-- Task item --
Copy exactly, and only, the lines from the one containing "Screen dimensions: 1320x896" through the last line of the records below.

Source data

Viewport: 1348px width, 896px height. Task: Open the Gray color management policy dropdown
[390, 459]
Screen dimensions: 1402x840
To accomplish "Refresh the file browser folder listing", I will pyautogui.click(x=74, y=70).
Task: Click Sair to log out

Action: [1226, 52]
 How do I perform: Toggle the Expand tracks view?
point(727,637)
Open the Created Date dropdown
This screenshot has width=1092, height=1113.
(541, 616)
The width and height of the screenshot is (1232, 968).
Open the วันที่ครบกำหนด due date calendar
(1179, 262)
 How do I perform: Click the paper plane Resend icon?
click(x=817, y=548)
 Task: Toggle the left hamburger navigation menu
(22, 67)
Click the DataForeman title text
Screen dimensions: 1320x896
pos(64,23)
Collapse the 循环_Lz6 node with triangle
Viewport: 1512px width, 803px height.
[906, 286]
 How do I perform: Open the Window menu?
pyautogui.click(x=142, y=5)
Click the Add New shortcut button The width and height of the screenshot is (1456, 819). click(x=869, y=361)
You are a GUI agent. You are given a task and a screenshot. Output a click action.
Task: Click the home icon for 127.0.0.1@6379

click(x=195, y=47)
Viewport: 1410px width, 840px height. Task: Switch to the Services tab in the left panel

-- Response to this exercise --
Screen dimensions: 1320x896
pos(64,23)
Collapse the 循环_Lz6 node with triangle
Viewport: 1512px width, 803px height.
[906, 286]
 How do I perform: Open the Window menu?
pyautogui.click(x=142, y=5)
Click the Add New shortcut button The width and height of the screenshot is (1456, 819). click(x=869, y=361)
You are a GUI agent. You are given a task and a screenshot. Output a click action.
Task: Click the home icon for 127.0.0.1@6379

click(x=195, y=47)
Viewport: 1410px width, 840px height. Task: Switch to the Services tab in the left panel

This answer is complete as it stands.